Heyyy whut up pepo? I am stopping in finally again. Man I just am far to busy. Not intentional. We lost
our 25 yr long main home to a fire. Everything gone. Another puppy gone. Husband heard his cries as he was engulfed. Then another pup, fire dept could not get to, screamed til his passing
also. Hubby had to hold me down because I wanted to go to him. His name was Buddy. He was abused dumped on our steps 2 xmases prior. He was a 2 year old Pitbull also. The pup was a 5 month old Pit named Humphrey. Terible. Lost kitties also. I could not imagine anything more aweful for me to survive thru then this kinda thing. Made it out within minutes from losing my own life and hubbies and a renters
also. They call us lucky. Hmmmm. Its hard to live with but got to go on to do better next time and keep saving other pets from abuse or abandonement situations, right. I am even talking with ASPCA about
opening an office and yard down on our property. I just want to specialize in large wild animal reserve kinda place. I love large cats. Especcially the Bengal and Panther.

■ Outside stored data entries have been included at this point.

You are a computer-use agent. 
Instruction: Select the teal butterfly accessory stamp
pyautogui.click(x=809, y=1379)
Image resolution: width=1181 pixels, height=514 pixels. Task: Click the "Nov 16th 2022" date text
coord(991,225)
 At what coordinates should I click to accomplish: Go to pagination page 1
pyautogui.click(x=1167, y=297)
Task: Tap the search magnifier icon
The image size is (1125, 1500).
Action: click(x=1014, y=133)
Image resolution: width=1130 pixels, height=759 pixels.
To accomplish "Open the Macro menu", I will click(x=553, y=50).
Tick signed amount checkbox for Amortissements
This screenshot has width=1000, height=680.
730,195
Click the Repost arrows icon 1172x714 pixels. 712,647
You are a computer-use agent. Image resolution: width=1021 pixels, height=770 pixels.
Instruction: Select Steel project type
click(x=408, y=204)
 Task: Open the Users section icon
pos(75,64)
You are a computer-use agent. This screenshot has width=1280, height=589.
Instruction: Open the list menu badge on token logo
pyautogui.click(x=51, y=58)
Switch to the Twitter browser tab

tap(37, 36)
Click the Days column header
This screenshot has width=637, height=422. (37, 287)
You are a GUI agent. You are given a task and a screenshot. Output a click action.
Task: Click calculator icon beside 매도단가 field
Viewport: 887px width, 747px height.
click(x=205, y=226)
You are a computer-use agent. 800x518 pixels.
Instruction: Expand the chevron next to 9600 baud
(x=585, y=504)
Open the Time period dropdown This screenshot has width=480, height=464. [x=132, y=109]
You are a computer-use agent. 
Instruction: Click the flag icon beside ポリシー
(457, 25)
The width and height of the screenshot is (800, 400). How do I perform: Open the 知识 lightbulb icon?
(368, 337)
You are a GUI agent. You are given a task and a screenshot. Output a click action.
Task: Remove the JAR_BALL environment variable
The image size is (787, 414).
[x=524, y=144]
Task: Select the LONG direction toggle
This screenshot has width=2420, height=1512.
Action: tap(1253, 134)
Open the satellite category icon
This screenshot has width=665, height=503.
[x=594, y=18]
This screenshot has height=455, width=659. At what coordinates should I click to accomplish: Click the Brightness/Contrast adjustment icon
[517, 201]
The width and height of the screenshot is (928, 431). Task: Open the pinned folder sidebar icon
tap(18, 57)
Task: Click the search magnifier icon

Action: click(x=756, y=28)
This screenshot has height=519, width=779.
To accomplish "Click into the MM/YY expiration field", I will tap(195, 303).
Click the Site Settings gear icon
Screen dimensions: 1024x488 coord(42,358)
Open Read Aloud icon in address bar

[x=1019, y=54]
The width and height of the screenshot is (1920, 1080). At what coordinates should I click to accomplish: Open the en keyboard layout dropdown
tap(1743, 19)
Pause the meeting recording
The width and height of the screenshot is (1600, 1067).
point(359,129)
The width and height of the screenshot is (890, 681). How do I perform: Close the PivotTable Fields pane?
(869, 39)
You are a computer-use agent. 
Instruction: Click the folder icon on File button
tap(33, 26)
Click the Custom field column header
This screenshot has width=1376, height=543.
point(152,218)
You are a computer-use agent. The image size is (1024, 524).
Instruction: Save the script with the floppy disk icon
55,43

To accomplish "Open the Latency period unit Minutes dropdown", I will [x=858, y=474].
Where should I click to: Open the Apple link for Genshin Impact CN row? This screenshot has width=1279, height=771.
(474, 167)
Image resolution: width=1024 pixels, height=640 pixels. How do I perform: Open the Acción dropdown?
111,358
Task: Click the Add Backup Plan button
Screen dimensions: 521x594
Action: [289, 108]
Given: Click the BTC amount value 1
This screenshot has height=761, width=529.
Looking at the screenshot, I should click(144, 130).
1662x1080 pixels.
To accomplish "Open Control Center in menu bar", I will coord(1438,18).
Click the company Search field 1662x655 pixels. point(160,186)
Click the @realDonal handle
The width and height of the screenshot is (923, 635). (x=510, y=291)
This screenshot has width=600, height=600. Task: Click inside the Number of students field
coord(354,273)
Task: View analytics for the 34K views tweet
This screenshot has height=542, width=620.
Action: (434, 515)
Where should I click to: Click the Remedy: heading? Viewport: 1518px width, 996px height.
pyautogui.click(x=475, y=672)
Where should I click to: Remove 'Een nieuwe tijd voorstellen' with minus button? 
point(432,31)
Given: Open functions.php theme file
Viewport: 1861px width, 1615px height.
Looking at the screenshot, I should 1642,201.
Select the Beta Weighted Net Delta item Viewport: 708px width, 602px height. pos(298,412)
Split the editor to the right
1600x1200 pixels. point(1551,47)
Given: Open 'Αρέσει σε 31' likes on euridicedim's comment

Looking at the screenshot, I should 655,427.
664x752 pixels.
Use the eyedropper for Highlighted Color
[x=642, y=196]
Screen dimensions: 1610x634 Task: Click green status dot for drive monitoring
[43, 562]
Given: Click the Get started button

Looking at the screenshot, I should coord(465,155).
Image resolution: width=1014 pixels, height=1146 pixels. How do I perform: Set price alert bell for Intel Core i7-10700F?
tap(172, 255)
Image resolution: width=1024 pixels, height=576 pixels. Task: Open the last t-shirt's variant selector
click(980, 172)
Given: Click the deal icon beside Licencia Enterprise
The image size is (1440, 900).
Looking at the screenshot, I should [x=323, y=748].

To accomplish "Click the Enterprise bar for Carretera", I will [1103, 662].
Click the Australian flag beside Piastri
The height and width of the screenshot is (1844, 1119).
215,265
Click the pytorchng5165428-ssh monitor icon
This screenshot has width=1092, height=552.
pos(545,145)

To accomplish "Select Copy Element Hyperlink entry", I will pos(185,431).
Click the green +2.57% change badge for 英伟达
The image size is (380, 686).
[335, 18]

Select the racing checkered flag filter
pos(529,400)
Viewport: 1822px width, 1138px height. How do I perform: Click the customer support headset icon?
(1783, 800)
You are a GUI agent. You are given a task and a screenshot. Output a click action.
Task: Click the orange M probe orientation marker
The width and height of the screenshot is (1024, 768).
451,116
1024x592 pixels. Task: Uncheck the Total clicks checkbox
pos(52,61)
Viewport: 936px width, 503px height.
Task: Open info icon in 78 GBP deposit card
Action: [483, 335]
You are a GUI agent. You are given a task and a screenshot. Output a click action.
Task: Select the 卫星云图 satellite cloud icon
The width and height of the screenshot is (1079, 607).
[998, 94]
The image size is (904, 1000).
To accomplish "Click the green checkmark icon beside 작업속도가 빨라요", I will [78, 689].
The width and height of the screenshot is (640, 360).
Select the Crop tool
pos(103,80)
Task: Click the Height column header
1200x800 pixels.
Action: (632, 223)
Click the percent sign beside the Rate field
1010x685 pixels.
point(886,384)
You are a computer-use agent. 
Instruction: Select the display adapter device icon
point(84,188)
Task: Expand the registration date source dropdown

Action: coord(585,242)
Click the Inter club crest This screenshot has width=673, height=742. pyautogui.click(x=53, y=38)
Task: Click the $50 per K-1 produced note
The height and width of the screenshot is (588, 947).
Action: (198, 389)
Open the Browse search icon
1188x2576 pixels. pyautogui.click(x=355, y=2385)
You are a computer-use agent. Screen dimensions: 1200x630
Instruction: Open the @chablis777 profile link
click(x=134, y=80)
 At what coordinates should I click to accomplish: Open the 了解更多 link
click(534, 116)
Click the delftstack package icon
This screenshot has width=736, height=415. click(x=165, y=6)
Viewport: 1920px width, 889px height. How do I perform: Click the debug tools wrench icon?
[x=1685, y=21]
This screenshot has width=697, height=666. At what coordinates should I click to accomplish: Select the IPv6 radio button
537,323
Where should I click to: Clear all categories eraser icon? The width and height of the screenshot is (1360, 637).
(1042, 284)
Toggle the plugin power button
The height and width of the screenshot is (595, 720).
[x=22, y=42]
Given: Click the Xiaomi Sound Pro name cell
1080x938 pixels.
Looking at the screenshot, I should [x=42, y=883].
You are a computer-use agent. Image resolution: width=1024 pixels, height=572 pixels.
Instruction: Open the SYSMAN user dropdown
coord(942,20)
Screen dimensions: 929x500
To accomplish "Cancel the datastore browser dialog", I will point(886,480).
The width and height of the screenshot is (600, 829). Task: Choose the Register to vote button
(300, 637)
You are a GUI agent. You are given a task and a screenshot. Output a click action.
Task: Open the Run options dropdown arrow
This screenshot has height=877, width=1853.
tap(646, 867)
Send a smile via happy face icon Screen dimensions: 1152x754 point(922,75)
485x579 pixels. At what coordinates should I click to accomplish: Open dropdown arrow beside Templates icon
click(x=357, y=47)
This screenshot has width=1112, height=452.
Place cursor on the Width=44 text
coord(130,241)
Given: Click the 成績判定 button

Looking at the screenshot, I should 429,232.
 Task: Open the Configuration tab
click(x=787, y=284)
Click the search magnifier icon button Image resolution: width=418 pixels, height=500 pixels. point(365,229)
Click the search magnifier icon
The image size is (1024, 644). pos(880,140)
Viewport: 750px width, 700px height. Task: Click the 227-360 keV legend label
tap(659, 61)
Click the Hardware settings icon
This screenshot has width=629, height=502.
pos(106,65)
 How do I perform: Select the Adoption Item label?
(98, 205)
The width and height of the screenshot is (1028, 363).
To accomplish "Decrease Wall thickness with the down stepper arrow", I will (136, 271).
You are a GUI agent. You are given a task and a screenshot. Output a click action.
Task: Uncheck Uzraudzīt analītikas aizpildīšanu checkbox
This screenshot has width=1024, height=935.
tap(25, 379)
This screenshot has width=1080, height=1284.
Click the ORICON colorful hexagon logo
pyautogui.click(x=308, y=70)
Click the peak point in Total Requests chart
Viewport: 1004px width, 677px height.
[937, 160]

I am sitting with hubby at doctor office waiting to discuss his bad lung scan. Spot on lung. Has to be checked once every 6 months. I hate going to doctors with a passion I cannot begin to relay the depth of. But this is for us. Right? I don't know what I would do without hubby. He spoiled me so much. He needs to be okay. We both smoke. Should be able to do a few things for pleasure. It is pleasurable. I guess there is a price. There is so much life we have left to live and plans to fulfil. I can't imagine hearing bad news. But I know it is not normal. Shit I a m nervous. Ok all is ok the doctor said. And I cannot read this on my phone nomore so gotta close.